Commonwealth Games England
- Category: Commonwealth Games Association
- Abbreviation: CGE
- Headquarters: London
- Location: Albert Embankment SE1 7TY
- President: Laura Kenny
- Chairman: John Steele
- CEO: Mark Osikoya
- Replaced: Commonwealth Games Council for England

Official website
- teamengland.org
- England

= Commonwealth Games England =

Sporting association

Commonwealth Games England (CGE) is the national Commonwealth Games Association for England. The company is responsible for supporting and managing the participation of Team England at the Commonwealth Games'.

==History==
=== Commonwealth Games Council for England ===
The Commonwealth Games Council for England (CGCE) was originally responsible for 'Team England' and oversaw each team between the 1930 British Empire Games and Melbourne 2006 Commonwealth Games and the England teams at the Commonwealth Youth Games.

Membership of the Games Council consisted of representatives from 26 different sports on the Commonwealth Games' Sports Programme, supported by a small salaried team.

CGCE's president was gold medallist Sir Christopher Chataway, the first winner of the BBC's Sports Personality of the Year award and a teammate of Sir Roger Bannister.

=== Commonwealth Games England ===
Following a review in 2009, the Commonwealth Games Council for England was disbanded and a new organisation, Commonwealth Games England, was established in its place. CGE is governed by a board of non-executive directors, chaired by Ian Metcalfe. The Board is made up of experts from fields including sport, marketing and finance including England hockey player Alex Danson and co-founder of Carphone Warehouse and British Olympic Association non-executive director David Ross and the national director of the English Institute of Sport, Nigel Walker.
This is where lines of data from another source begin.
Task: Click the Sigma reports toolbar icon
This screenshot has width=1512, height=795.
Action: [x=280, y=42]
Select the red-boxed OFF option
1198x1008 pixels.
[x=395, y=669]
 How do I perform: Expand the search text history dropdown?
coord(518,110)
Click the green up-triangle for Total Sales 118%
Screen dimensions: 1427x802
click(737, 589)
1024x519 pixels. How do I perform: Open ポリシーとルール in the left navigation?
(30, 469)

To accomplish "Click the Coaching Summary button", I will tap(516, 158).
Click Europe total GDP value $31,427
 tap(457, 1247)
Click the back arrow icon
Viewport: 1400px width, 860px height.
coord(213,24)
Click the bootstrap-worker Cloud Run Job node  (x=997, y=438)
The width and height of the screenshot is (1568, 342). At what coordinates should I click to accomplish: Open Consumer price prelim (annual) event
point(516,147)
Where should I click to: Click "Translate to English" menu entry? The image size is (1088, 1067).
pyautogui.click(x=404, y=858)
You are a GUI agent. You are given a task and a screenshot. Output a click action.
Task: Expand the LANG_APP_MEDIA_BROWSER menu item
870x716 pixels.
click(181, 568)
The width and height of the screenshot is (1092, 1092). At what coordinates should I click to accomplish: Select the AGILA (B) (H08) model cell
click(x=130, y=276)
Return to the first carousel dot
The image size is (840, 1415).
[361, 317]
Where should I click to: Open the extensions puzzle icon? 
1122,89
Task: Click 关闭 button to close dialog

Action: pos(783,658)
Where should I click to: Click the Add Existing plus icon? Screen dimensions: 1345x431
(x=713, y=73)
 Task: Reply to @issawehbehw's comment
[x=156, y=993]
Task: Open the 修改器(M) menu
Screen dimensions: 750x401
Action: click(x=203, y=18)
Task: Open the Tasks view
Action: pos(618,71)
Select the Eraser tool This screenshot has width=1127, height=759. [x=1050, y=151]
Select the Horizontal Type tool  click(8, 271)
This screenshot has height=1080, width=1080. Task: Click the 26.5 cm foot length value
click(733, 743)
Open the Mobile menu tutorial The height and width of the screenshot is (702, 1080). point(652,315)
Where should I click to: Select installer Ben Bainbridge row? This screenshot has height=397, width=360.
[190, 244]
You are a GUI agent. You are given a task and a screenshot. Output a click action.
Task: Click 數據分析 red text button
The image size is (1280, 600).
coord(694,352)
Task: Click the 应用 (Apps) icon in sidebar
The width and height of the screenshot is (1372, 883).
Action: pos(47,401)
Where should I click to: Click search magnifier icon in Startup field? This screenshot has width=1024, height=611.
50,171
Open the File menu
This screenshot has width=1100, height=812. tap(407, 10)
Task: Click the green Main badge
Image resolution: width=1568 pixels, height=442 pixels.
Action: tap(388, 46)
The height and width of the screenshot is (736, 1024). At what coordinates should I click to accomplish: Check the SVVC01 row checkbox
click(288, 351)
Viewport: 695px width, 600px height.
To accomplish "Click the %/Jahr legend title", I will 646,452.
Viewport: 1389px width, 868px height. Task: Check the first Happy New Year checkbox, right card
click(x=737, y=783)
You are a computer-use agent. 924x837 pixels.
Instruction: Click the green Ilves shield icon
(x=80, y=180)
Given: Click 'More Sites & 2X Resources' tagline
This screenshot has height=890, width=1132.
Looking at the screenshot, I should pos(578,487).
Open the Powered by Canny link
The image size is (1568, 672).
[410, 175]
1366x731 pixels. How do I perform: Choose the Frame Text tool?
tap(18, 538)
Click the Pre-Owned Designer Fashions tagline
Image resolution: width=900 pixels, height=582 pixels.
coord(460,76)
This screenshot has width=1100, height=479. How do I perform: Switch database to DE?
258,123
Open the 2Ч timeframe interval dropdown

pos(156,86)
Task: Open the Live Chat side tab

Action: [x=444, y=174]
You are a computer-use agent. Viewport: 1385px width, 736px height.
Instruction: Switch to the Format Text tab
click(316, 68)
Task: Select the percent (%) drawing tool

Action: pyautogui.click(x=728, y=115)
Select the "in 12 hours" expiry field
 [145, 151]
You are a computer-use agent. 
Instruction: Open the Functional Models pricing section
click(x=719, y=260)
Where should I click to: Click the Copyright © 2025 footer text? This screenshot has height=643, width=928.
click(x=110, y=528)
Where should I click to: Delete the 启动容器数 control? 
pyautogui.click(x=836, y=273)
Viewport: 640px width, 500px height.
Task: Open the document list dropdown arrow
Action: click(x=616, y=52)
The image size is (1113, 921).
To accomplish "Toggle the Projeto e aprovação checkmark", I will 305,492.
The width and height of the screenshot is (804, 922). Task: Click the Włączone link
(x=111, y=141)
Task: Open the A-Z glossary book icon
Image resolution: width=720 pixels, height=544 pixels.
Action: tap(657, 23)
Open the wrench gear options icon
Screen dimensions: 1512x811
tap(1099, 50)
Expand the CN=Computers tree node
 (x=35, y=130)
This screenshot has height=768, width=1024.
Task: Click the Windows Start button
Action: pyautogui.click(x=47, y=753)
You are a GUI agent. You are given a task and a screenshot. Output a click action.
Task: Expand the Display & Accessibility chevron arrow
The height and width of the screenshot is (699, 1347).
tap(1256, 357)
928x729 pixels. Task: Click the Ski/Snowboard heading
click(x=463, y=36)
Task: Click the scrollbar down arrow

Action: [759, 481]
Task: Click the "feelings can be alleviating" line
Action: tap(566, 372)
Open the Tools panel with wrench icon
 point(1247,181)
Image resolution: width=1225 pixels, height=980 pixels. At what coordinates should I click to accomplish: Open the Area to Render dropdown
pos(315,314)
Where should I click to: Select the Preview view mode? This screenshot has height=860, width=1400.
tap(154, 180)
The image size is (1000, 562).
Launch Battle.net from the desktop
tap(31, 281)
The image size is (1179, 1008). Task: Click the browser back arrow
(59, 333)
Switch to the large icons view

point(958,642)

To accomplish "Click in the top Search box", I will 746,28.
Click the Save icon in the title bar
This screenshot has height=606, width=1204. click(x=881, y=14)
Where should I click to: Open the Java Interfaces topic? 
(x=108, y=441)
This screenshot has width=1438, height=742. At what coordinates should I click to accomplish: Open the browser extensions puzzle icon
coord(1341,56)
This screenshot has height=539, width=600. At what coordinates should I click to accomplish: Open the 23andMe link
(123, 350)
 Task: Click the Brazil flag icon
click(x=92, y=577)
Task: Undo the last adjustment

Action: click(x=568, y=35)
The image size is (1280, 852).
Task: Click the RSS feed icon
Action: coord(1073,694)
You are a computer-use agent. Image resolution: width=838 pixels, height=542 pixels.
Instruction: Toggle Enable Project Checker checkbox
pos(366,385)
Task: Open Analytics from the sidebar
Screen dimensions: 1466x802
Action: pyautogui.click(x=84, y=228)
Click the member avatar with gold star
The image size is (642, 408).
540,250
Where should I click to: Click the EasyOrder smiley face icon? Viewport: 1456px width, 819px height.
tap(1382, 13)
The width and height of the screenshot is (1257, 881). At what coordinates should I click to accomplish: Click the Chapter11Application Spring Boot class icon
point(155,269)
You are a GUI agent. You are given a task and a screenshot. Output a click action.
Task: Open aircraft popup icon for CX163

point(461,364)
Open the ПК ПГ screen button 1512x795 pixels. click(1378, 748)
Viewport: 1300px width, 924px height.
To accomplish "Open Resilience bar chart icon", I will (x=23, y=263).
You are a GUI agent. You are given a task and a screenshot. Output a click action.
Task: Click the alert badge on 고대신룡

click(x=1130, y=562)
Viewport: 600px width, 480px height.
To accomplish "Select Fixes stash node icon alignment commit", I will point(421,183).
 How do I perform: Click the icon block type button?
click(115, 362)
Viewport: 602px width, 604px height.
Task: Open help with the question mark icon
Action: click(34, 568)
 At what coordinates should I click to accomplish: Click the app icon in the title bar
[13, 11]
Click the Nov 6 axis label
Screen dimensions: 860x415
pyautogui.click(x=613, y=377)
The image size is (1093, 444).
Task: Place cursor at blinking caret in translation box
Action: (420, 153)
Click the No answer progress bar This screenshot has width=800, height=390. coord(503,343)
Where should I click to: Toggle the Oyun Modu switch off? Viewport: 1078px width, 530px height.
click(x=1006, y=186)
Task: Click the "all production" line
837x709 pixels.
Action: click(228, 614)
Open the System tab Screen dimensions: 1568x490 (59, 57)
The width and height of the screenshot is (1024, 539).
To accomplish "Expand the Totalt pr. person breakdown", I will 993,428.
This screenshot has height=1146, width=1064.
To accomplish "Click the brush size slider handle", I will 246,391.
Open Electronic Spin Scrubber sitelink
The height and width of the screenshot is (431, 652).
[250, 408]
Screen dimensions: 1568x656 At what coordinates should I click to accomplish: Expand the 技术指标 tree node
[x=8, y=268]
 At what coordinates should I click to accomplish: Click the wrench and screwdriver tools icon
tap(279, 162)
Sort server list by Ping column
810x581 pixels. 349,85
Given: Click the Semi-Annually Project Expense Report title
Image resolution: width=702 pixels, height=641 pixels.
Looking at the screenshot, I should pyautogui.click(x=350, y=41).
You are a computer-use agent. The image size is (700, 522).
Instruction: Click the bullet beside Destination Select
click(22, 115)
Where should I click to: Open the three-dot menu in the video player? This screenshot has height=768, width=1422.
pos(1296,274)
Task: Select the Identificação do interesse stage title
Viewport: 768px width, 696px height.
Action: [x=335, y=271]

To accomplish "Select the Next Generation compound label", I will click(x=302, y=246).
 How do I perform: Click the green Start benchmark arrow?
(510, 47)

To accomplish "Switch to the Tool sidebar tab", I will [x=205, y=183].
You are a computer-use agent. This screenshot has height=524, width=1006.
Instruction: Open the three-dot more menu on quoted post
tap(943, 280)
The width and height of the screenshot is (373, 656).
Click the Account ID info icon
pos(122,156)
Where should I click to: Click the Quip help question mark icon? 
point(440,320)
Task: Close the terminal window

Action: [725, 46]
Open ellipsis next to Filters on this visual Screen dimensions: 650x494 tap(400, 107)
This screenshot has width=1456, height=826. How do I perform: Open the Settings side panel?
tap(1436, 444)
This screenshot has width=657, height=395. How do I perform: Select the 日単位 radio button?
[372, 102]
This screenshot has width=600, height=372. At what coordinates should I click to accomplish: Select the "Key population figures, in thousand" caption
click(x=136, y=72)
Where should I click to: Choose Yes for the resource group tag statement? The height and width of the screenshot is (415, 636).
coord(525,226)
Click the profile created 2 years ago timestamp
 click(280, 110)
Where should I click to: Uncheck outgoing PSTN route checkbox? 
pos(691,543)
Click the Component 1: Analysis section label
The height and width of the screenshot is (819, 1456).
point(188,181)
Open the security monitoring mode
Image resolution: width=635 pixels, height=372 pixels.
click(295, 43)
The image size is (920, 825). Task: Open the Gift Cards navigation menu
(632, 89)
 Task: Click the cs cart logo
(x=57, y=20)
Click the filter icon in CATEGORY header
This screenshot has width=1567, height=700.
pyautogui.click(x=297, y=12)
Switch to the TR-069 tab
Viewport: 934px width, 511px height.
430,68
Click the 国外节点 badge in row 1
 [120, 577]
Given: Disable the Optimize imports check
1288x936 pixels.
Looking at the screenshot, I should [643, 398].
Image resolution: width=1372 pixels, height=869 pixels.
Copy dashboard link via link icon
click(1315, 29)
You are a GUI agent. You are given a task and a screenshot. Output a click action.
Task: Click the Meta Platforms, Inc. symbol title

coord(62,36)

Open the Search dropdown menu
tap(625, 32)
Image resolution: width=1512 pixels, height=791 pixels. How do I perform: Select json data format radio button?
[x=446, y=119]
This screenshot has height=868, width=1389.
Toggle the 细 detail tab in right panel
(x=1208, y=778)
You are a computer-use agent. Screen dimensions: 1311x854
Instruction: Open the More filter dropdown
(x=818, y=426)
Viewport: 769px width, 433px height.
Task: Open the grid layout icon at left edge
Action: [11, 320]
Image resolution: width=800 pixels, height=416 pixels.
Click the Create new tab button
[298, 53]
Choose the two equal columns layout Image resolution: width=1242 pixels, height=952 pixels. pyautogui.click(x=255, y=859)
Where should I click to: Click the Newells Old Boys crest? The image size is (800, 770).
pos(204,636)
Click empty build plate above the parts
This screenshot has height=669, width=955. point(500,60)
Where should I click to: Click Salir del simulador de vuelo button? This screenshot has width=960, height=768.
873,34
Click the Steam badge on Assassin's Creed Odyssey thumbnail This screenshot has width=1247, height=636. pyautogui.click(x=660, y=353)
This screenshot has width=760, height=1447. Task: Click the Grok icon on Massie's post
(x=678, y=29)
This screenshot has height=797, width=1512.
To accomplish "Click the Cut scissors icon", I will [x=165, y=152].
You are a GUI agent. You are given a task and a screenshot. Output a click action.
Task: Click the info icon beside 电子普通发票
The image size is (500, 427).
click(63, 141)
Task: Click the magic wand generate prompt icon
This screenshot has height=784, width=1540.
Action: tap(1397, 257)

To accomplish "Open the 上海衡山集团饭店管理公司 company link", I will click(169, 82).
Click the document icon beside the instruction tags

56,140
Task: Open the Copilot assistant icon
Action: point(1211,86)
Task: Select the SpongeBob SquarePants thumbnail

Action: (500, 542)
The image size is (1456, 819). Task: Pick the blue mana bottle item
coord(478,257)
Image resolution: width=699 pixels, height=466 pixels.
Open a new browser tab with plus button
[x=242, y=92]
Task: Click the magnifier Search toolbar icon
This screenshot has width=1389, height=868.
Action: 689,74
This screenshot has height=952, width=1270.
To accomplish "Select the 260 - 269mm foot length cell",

Laura Kenny was named as the organization's president in March 2025, succeeding Denise Lewis and becoming CGE's youngest-ever president at the age of 32.

== Funding ==

Since 1994, the costs of the preparation of Team England have been supported with funding from Sport England, a public body that distributes public and lottery funds. The raising of funds for the team's participation in the Games themselves is the sole responsibility of CGE and is raised through sponsorship and fundraising activities.

== Identity ==

In the run-up to the 2010 Commonwealth Games, CGE adopted a new logo and brand identity. The logo features a single red English lion representing strength, power and performance.